(Records from a data source)
┄┄┄┄┄┄┄┄┄┄┄┄┄┄┄┄┄┄┄┄
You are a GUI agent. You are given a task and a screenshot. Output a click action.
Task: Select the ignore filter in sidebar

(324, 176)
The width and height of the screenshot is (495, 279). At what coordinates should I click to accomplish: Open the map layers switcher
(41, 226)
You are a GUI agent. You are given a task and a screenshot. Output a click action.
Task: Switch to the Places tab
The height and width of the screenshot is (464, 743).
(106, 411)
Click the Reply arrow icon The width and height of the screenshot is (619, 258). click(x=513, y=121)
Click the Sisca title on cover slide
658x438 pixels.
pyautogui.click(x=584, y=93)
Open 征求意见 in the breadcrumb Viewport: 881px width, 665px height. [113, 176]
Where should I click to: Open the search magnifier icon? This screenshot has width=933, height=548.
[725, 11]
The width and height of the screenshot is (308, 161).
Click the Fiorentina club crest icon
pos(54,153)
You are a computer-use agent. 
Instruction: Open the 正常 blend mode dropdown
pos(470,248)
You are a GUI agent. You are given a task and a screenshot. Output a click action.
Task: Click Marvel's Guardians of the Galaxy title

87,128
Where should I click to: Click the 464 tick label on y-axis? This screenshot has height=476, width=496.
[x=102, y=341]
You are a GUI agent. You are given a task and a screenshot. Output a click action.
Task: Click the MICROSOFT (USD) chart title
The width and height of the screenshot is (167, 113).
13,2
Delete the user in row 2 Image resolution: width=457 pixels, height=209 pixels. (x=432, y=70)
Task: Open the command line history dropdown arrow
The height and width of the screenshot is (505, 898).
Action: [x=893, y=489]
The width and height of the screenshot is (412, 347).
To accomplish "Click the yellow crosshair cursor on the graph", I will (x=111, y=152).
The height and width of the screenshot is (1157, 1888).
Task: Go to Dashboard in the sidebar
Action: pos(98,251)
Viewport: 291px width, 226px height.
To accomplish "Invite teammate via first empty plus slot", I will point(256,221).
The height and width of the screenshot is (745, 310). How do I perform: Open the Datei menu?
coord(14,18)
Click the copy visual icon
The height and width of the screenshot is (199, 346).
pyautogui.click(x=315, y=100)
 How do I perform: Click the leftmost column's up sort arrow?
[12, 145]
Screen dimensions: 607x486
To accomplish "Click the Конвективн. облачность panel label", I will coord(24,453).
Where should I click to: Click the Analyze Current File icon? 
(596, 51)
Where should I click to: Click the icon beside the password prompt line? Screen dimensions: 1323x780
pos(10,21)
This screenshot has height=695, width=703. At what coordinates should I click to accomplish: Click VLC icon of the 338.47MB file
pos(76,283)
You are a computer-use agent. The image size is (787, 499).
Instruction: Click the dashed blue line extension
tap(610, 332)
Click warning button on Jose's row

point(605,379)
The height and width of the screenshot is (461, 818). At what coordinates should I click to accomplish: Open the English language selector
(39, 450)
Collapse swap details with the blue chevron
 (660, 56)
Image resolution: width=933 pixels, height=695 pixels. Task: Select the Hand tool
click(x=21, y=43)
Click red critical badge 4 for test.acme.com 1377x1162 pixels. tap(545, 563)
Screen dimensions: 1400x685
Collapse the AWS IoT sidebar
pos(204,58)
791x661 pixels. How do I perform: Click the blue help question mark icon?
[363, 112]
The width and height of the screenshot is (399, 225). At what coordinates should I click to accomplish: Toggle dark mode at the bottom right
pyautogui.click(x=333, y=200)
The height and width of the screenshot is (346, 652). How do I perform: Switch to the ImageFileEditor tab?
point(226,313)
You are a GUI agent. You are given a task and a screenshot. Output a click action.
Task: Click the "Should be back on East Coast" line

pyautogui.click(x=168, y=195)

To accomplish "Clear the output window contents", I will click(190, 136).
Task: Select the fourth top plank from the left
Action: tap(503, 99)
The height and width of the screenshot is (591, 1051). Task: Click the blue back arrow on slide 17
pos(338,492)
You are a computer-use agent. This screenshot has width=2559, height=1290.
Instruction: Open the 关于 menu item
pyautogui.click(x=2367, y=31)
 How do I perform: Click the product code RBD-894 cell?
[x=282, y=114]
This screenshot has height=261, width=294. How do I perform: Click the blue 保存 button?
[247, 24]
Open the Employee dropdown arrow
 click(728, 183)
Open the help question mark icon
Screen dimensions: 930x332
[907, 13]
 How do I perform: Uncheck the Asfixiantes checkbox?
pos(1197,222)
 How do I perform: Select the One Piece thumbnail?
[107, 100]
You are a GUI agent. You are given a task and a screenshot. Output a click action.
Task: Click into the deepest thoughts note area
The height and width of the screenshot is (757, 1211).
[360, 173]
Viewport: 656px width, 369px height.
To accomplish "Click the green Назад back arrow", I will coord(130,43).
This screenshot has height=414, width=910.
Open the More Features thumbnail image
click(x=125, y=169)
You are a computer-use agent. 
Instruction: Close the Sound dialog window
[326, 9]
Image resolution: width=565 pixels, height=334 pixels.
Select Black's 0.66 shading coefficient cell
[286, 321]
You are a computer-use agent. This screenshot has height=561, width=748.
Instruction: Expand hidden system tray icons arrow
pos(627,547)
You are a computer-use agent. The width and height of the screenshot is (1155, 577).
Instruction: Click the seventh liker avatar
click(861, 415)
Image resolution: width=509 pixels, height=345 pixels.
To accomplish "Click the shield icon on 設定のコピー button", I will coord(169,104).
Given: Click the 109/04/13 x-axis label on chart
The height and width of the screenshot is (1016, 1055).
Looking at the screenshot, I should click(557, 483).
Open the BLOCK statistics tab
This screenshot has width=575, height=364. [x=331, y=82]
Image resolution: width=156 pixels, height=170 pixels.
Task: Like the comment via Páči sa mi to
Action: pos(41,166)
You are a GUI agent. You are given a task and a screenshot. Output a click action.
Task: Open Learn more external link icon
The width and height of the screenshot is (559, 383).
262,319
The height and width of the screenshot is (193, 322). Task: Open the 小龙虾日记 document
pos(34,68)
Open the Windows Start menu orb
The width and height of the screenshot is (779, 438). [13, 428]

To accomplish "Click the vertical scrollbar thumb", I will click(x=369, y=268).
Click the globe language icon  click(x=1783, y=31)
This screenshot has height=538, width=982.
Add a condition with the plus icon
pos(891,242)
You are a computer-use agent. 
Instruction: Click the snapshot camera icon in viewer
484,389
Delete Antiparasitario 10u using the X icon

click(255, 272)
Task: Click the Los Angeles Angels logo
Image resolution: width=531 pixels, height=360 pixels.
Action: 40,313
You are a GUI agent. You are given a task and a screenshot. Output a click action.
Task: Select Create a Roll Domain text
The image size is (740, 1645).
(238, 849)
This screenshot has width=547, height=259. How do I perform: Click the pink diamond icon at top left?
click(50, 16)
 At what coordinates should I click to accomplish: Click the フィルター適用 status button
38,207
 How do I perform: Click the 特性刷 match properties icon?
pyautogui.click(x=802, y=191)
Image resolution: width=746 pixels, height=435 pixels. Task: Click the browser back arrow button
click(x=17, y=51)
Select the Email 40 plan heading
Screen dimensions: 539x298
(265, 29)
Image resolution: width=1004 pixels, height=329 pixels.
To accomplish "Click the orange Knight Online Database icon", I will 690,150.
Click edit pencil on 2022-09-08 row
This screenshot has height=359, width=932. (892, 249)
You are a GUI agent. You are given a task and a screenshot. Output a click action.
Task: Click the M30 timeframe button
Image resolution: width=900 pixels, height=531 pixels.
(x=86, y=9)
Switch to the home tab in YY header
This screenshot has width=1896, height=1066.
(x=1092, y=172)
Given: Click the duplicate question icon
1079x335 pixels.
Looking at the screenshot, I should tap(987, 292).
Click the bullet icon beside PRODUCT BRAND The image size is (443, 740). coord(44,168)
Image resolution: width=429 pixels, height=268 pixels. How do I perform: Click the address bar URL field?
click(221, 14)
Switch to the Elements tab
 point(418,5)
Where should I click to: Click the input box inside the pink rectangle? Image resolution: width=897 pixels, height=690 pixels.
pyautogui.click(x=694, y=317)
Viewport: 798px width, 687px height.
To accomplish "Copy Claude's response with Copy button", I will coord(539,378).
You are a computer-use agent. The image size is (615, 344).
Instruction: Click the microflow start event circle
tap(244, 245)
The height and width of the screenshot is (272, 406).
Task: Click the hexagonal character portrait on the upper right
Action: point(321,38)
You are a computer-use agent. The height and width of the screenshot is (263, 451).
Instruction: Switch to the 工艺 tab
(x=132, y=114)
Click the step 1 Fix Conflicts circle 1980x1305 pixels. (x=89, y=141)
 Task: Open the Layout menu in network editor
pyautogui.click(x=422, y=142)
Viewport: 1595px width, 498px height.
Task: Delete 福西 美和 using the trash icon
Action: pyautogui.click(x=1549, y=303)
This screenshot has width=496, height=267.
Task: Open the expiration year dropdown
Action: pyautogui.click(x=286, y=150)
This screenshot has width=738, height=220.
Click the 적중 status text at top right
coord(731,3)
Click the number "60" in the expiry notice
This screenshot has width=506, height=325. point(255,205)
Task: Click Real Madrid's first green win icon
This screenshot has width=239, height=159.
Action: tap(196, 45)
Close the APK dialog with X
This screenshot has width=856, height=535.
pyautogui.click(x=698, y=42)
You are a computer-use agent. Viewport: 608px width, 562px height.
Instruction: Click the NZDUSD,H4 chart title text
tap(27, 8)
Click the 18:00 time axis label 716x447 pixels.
┄┄┄┄┄┄┄┄┄┄┄┄┄┄┄┄┄┄┄┄
> _Task details_: Render the stretch from the line containing "Image resolution: width=933" through the line containing "Action: tap(503, 99)" as a JSON list of strings, one string per line, omitting blank lines.

> _Full answer_:
[
  "Image resolution: width=933 pixels, height=695 pixels. Task: Select the Hand tool",
  "click(x=21, y=43)",
  "Click red critical badge 4 for test.acme.com 1377x1162 pixels. tap(545, 563)",
  "Screen dimensions: 1400x685",
  "Collapse the AWS IoT sidebar",
  "pos(204,58)",
  "791x661 pixels. How do I perform: Click the blue help question mark icon?",
  "[363, 112]",
  "The width and height of the screenshot is (399, 225). At what coordinates should I click to accomplish: Toggle dark mode at the bottom right",
  "pyautogui.click(x=333, y=200)",
  "The height and width of the screenshot is (346, 652). How do I perform: Switch to the ImageFileEditor tab?",
  "point(226,313)",
  "You are a GUI agent. You are given a task and a screenshot. Output a click action.",
  "Task: Click the \"Should be back on East Coast\" line",
  "pyautogui.click(x=168, y=195)",
  "To accomplish \"Clear the output window contents\", I will click(190, 136).",
  "Task: Select the fourth top plank from the left",
  "Action: tap(503, 99)"
]